India’s recent revelation that it had sent a junior foreign minister to meet with counterparts in North Korea was greeted with surprise. According to V.K. Singh, India’s Minister of State for External Affairs, the two unlikely candidates came together to discuss “political, regional, economic, educational and cultural cooperation between the two countries.” The two don’t seem to have many policy issues in common. Why, then, did India send a senior diplomat to Pyongyang for the first time in twenty years? While the motives of both actors are open to interpretation, it is useful to speculate how this visit fits into India’s broader strategic goals.
Eyes have been glued to the great power dynamics in the Indo-Pacific. Tensions on the Korean peninsula have drawn in several powers both within and outside the region. India has not directly been party to any of these, unsurprisingly. Non-alignment has long been a defining feature of India’s policy despite recent attempts to counter Chinese power endeavors. India is known to steer clear of any explicit alignments or alliances that would be binding and divergent to its non-committal stance. Meanwhile, North Korea, known as the ‘Hermit Kingdom ,’ has been built on foundations of Juche, or self-reliance. It has distanced itself from the rest of the world. From the perspective of Indian foreign policy elites, engaging with Pyongyang would be a calculated move—one that might support New Delhi’s great power ambitions. India could accomplish this by helping itself with alignments and by fostering its diplomatic role in the region.
There’s no denying that, with Modi’s election in 2014, India has noticeably been more active on the world stage. Essential ingredients of Modi’s foreign policy have included hedging India’s relationship with China, engaging more closely with Southeast Asia, and reaching out to great powers like the United States. Furthermore, a more famous example of engagement with Southeast Asia has included inviting ASEAN leaders to National Day celebrations. While India has the territory, population, and resources to achieve a more significant regional role, it lacks in its ability to create substantial political impact relative to its counterparts. For instance, similar Chinese actions are the most substantial threat to India’s influence in its backyard and the wider Indo-Pacific region. Therefore, the New Great Game in the Indo-Pacific region between India and China has been the most prominent justification for India’s desire to reach out and engage beyond its borders.

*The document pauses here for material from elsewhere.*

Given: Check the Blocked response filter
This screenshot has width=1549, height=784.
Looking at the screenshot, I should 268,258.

With the United States-North Korean Summit taking place earlier this month, the world is faced with the prospect of a newly-opening North Korea. In this shift, Delhi’s diplomacy can be seen as an effort to play the role of a mediator. It would be a step towards having a say in North Korea’s economic and political makeup, possibly tugging Pyongyang out of the Sino-Pakistani orbit that it currently is in. Given that North Korea’s two closest allies and trading partners happen to be India’s most immediate threats, good ties with Pyongyang would be an assurance of one less risk in the region. Therefore, from a realist perspective, India’s outreach to North Korea could be an opportunity to gain leverage over China and Pakistan—a step that might also boost India’s position in the Indo-Pacific.
As far as alignments are concerned, this tactic could even set the foundation for collaboration with the United States on the future of North Korea. In the past, India has served as a mediator in the Korean peninsula, offering humanitarian assistance and third-party intervention in the aftermath of the Korean War. The willingness to carry forth this role seven decades on, along with furthering other shared interests with America, would play into India’s objectives against China’s rise.

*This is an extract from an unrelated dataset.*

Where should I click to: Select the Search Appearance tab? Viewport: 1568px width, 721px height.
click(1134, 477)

However, these might not be the only outcomes. In a world where soft power is increasingly essential, favorable links with Pyongyang would boost India’s goodwill on the world stage. The present-day situation sees India not a party to East Asian tensions, yet also maintaining cordial relations with most states in that region. A parallel can be drawn to India during the Cold War period when it jointly pioneered the Non-Aligned Movement which enabled it to become a leader of weak, newly-decolonized states in the third bloc. A similar leadership role would uphold and reinforce its image as a neutral, peace-loving country, eventually allowing nations like North Korea to align closer to it.

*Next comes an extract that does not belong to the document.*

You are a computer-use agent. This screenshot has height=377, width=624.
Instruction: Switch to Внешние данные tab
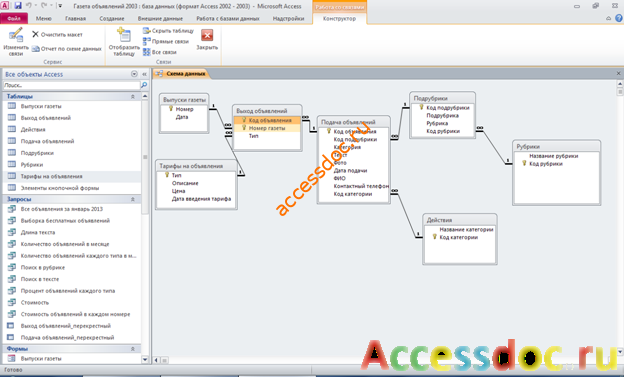coord(160,18)
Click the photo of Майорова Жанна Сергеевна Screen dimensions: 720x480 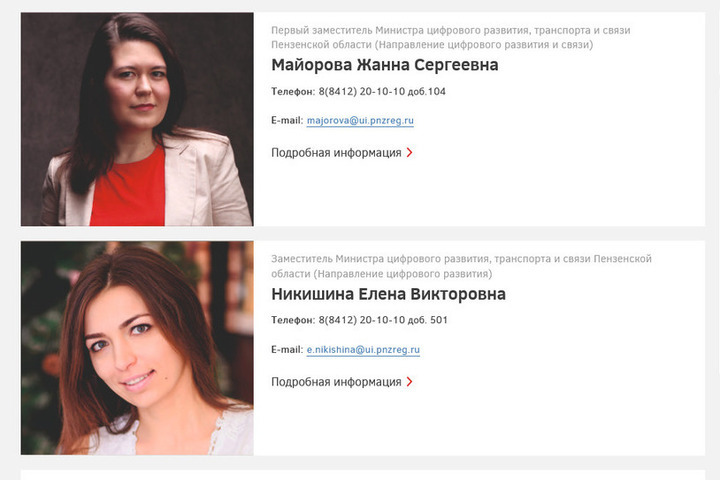tap(137, 119)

While the situation in Pyongyang is still very volatile, India’s tactics might well feed its broader ambitions of world power status. By playing mediator, it would be able to work on its alignments, possibly to counter Sino-Pakistani ties at its doorstep. By playing the role of a leader, it will strengthen its orbit of allies in the region. However, India must continue to work towards a coherent foreign policy strategy. This is because Indian foreign policy elites must direct their resources and know-how towards a uniform policy, should they wish for India to rise beyond the title of an ‘emerging power.’ Otherwise, the lack of momentum in similar tactics might prevent Delhi from gaining any advantage over its counterparts.